Extracted records >>
##############################
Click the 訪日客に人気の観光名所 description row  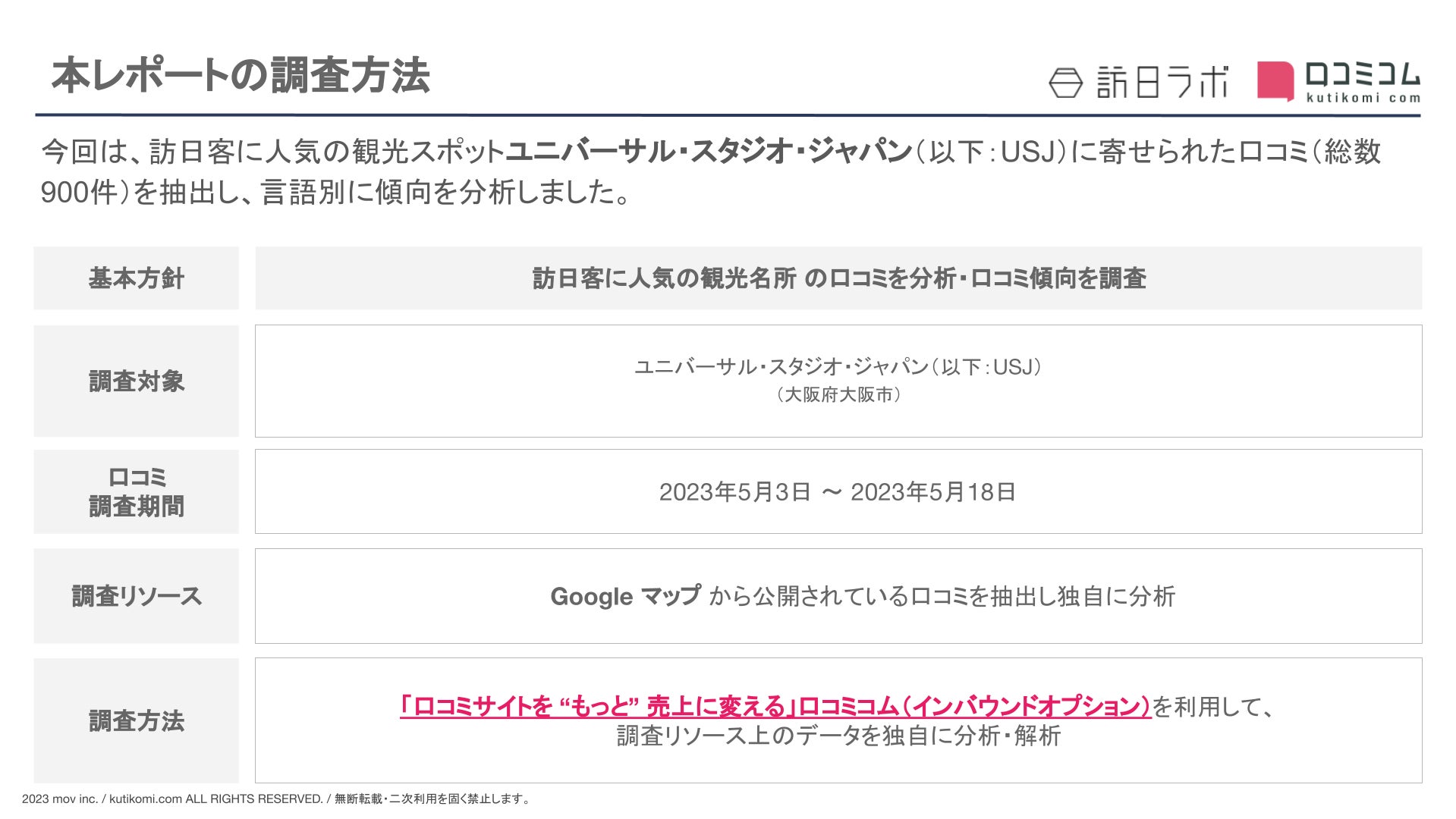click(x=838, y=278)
##############################
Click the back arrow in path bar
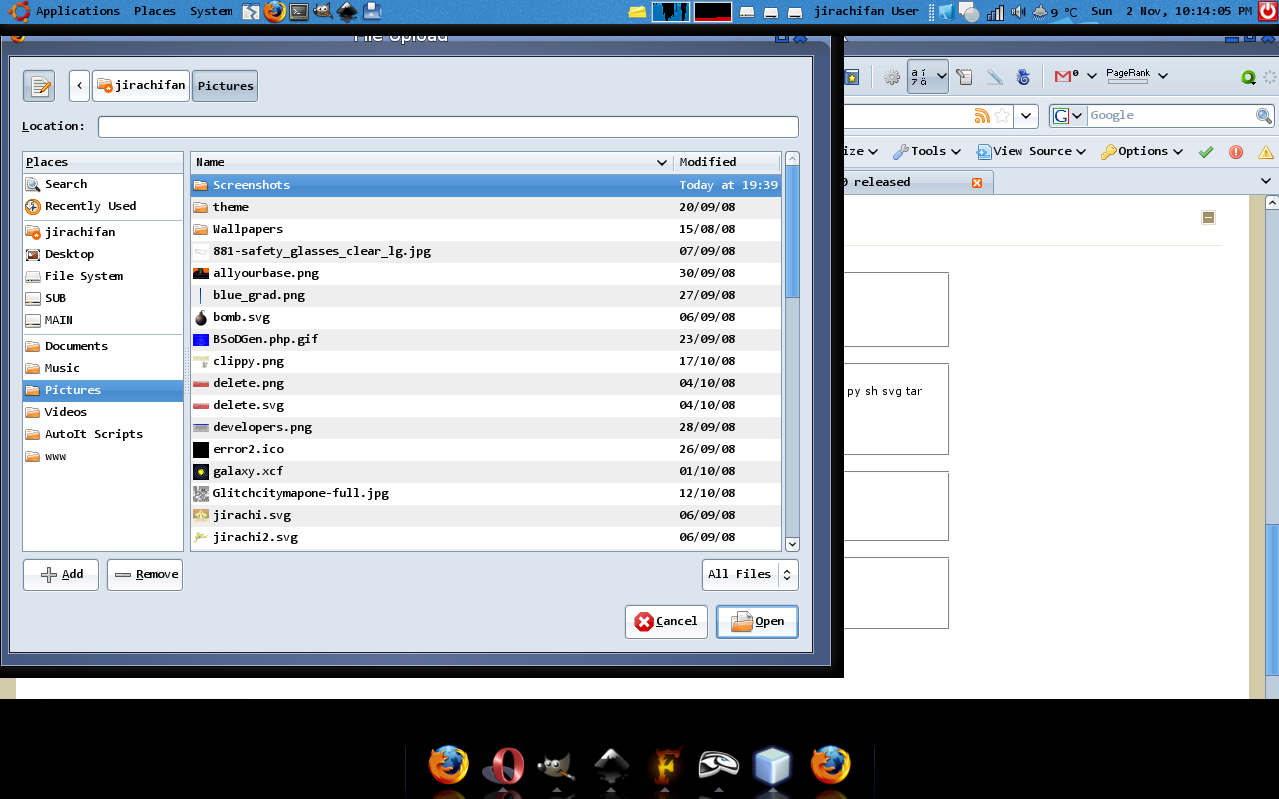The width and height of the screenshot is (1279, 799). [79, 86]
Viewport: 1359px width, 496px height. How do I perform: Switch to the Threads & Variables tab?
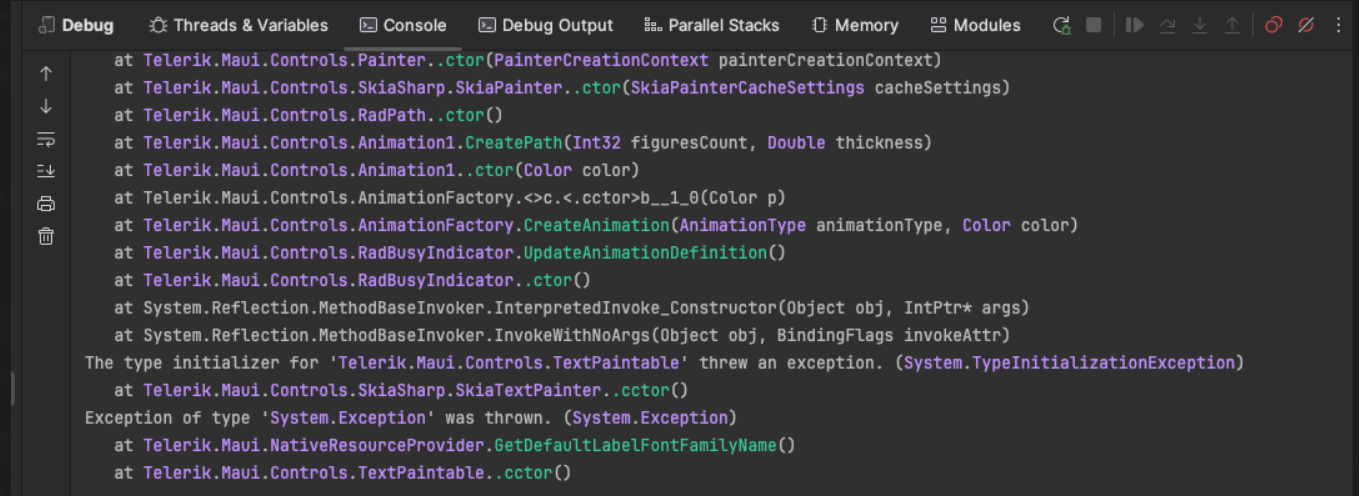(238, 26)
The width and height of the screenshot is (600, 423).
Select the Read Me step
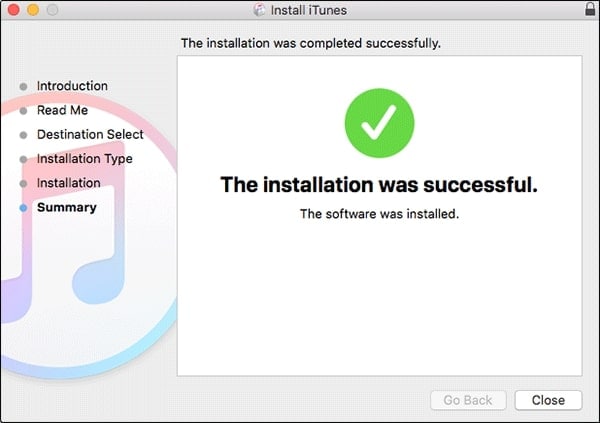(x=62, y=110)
##############################
What you will do >> Update the lines starting at the one containing "The width and height of the screenshot is (600, 423)." and ending at the one containing "(x=62, y=110)" by replacing "Select" with "Choose", leaving everything else unchanged. Give only those lines, and omit the pictures.

Exercise response >>
The width and height of the screenshot is (600, 423).
Choose the Read Me step
(x=62, y=110)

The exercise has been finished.